- [INPUT]:
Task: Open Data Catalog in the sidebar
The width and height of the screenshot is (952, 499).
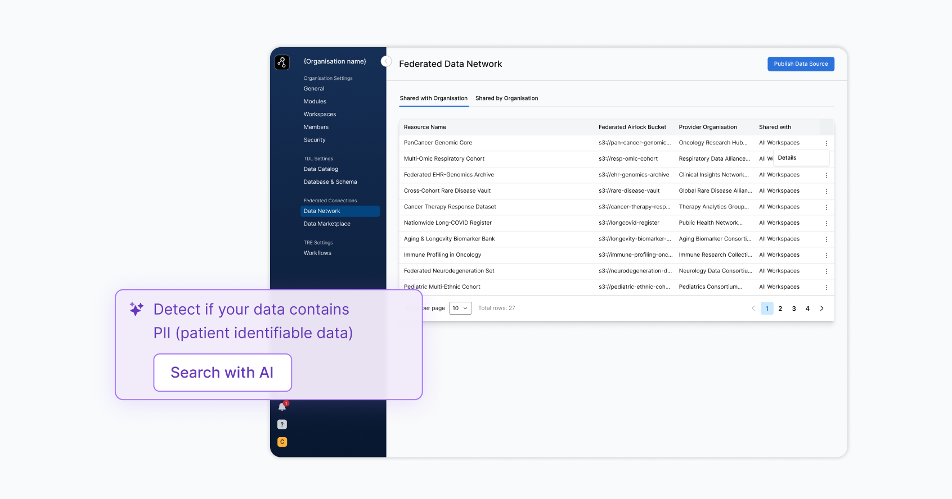Action: click(321, 169)
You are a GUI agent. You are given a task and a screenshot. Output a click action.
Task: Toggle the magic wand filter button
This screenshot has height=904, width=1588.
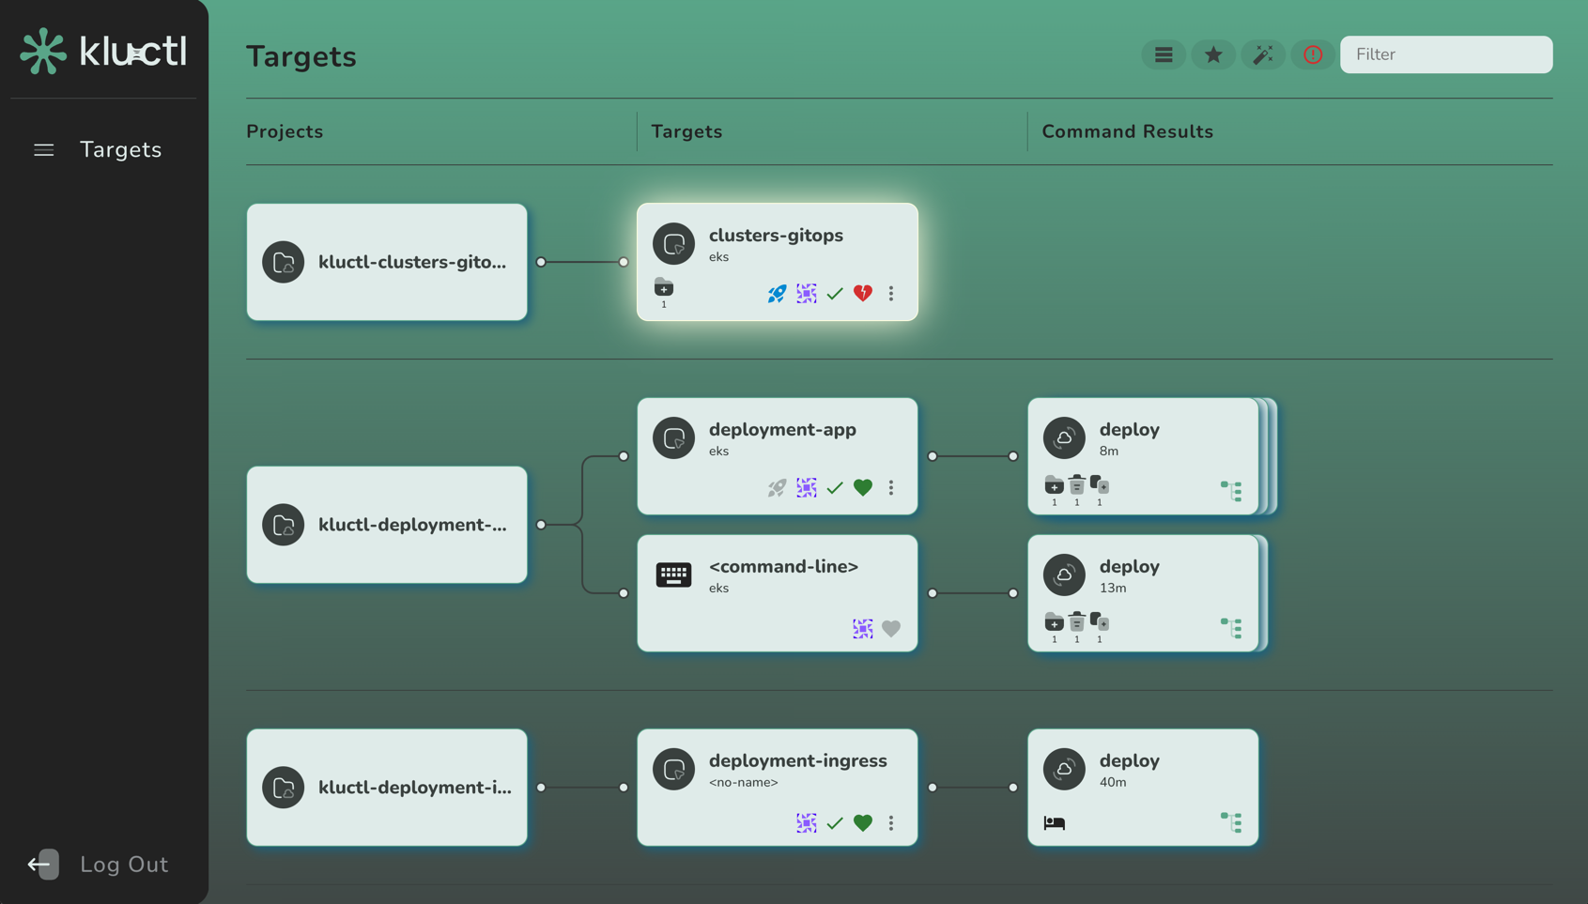click(x=1263, y=54)
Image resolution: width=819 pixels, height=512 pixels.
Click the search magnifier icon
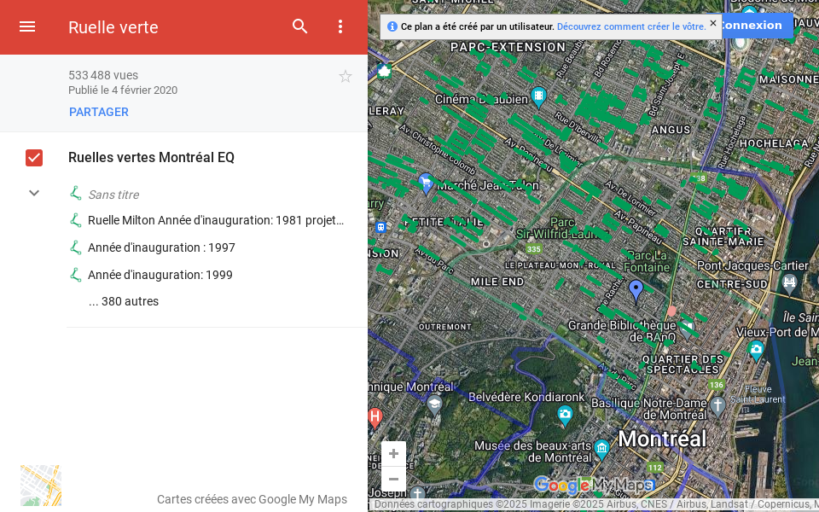click(x=300, y=26)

- [TASK DIRECTIONS]:
Restate word for word each line from the one containing "This screenshot has height=904, width=1588." through the end of the material, pictures excluded.

- [SOLUTION FOR THIS PROBLEM]:
This screenshot has height=904, width=1588.
click(x=1263, y=54)
Image resolution: width=819 pixels, height=512 pixels.
Click the search magnifier icon
click(x=300, y=26)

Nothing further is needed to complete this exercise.